▶ YOUR GOAL
Taking the entries below, transcribe only the lines starting with the one with "Open options menu for Evento: ITC - Las Vegas" and going on through the one with "You are a computer-use", exactly as written, without the pictures.

Screenshot grounding data
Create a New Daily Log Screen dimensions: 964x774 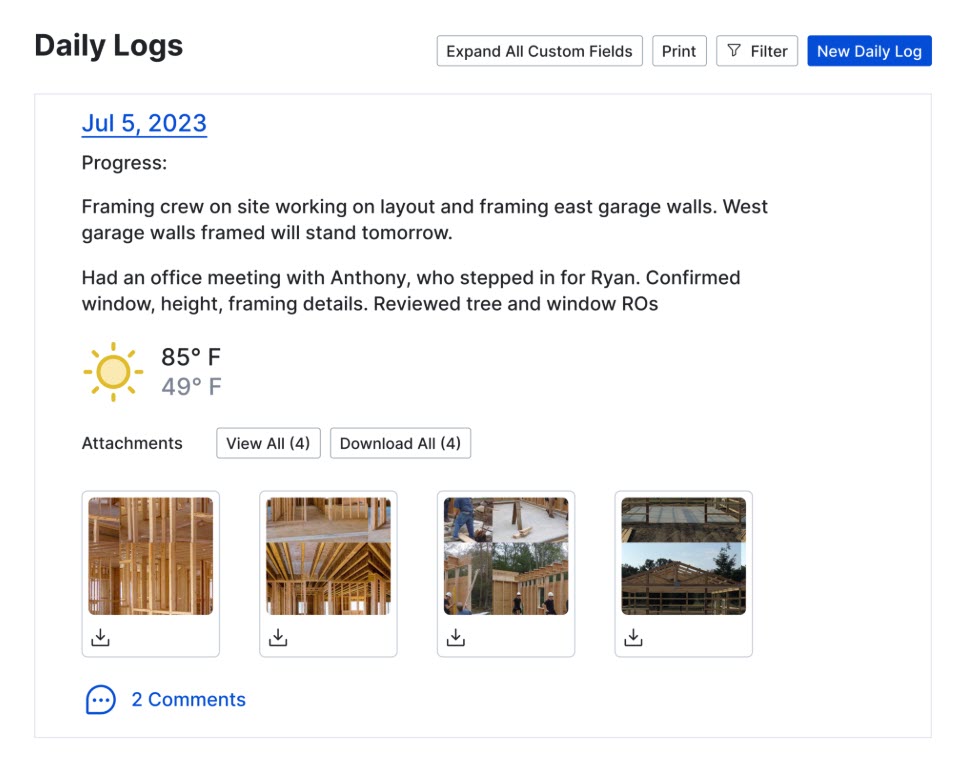869,51
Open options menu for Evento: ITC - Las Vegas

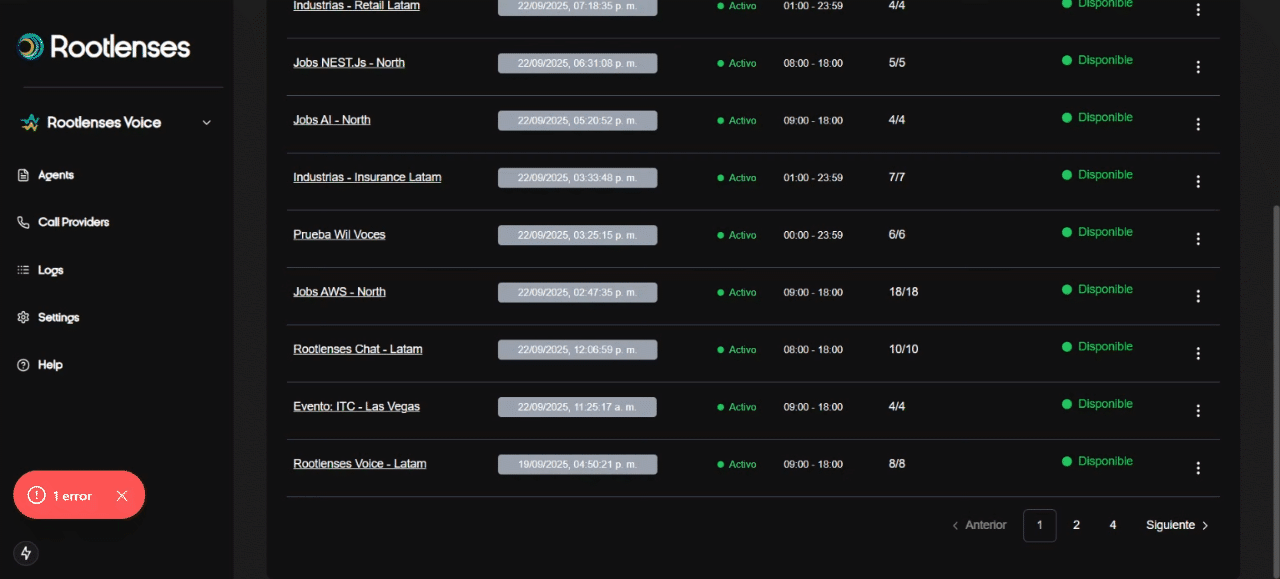(1198, 411)
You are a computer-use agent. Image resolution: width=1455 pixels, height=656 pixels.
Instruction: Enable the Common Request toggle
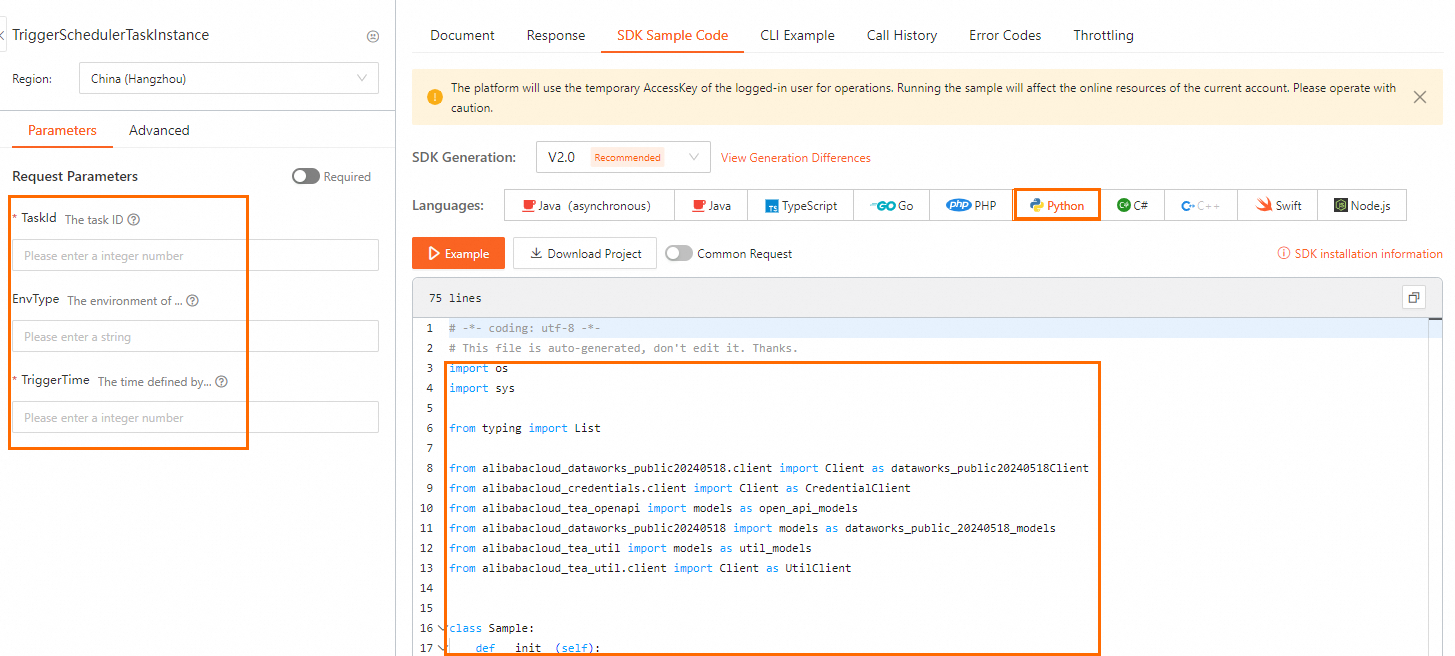pos(678,253)
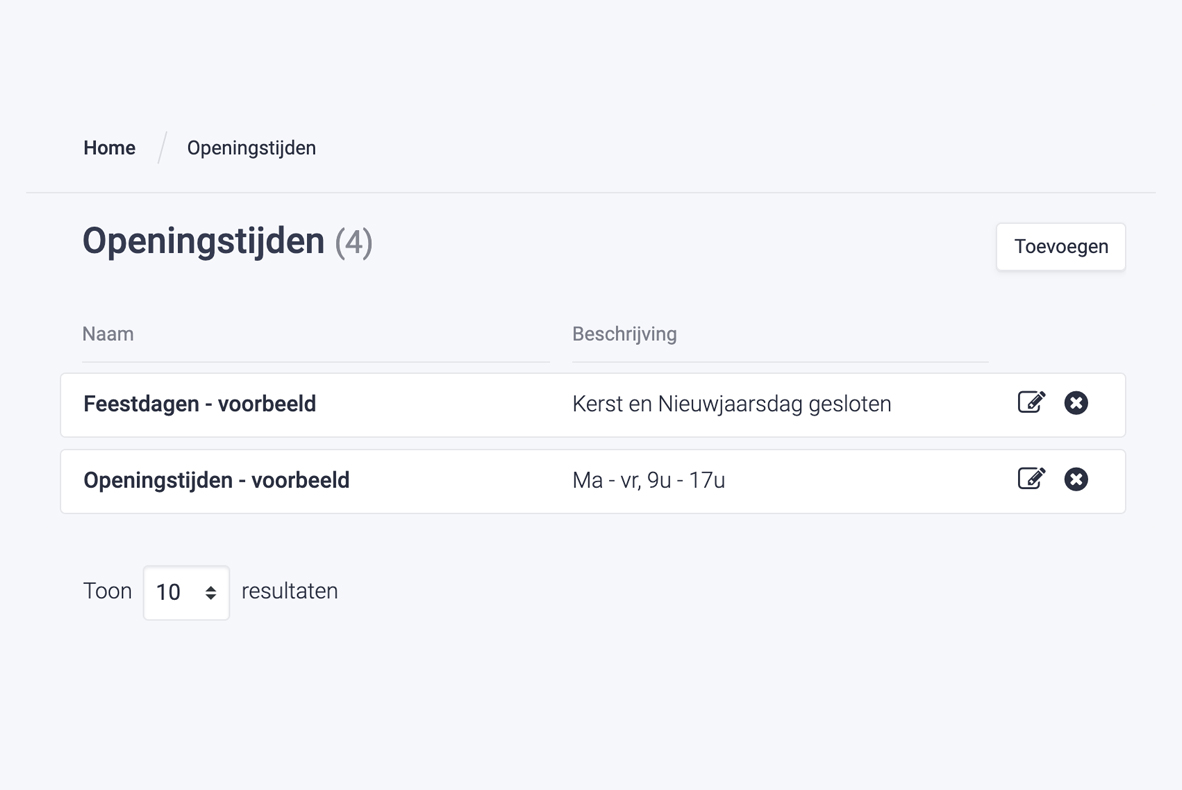Image resolution: width=1182 pixels, height=790 pixels.
Task: Click the description Kerst en Nieuwjaarsdag gesloten
Action: [731, 404]
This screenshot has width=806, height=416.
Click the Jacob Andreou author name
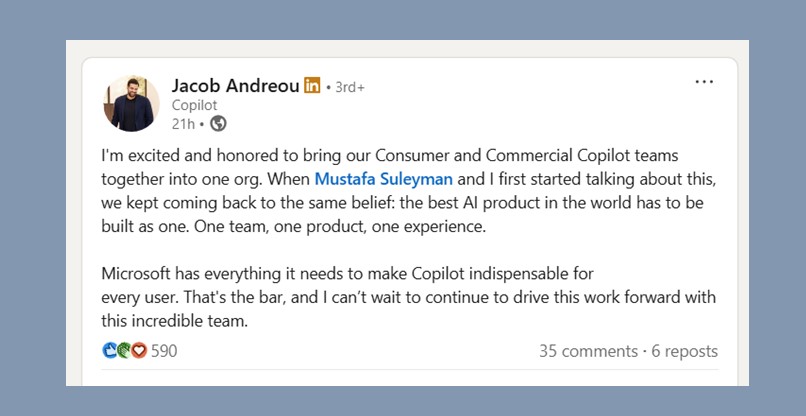(235, 86)
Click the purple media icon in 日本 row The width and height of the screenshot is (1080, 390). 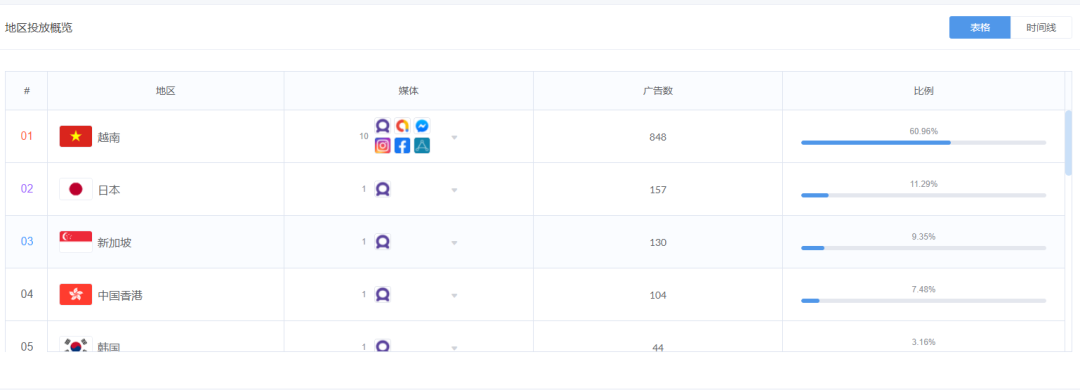pyautogui.click(x=383, y=189)
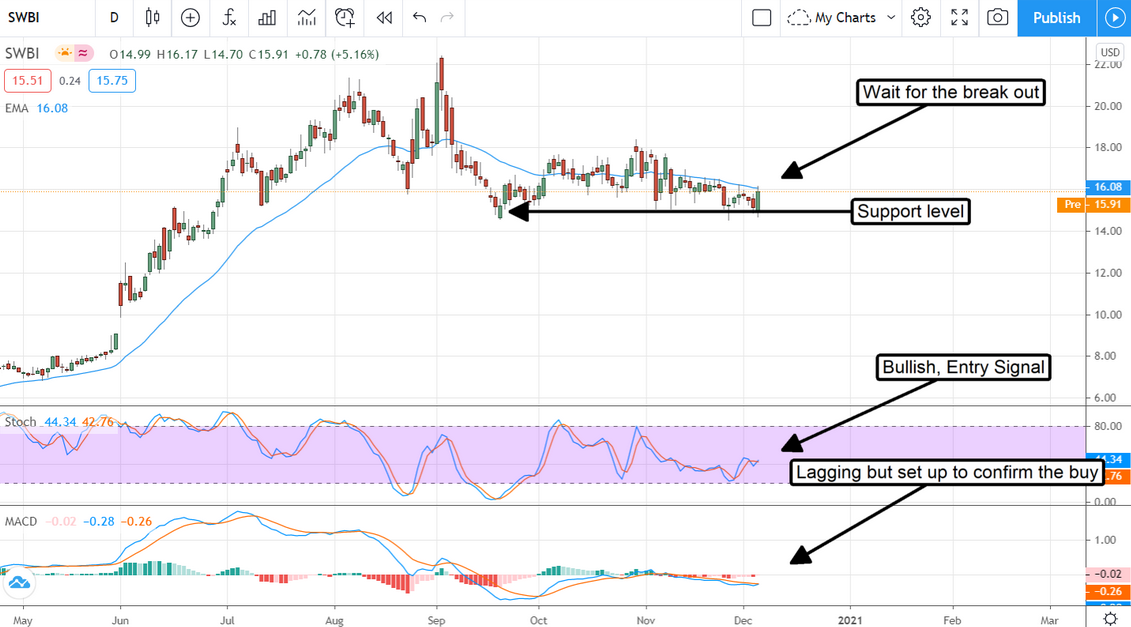This screenshot has width=1131, height=627.
Task: Select the EMA indicator legend label
Action: (x=17, y=108)
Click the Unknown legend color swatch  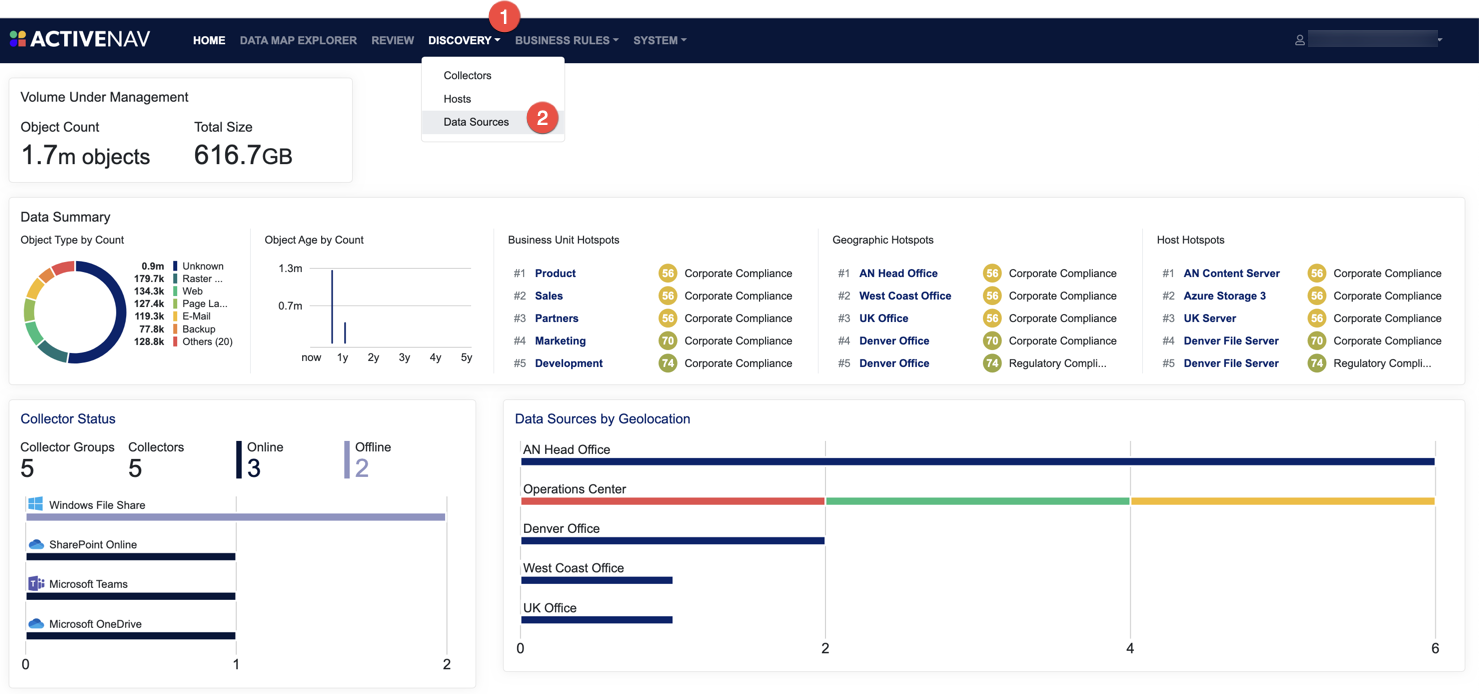pyautogui.click(x=175, y=267)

▶ RESULT
Open options menu for Evento: ITC - Las Vegas

(1198, 411)
You are a computer-use agent. Image resolution: width=1455 pixels, height=656 pixels.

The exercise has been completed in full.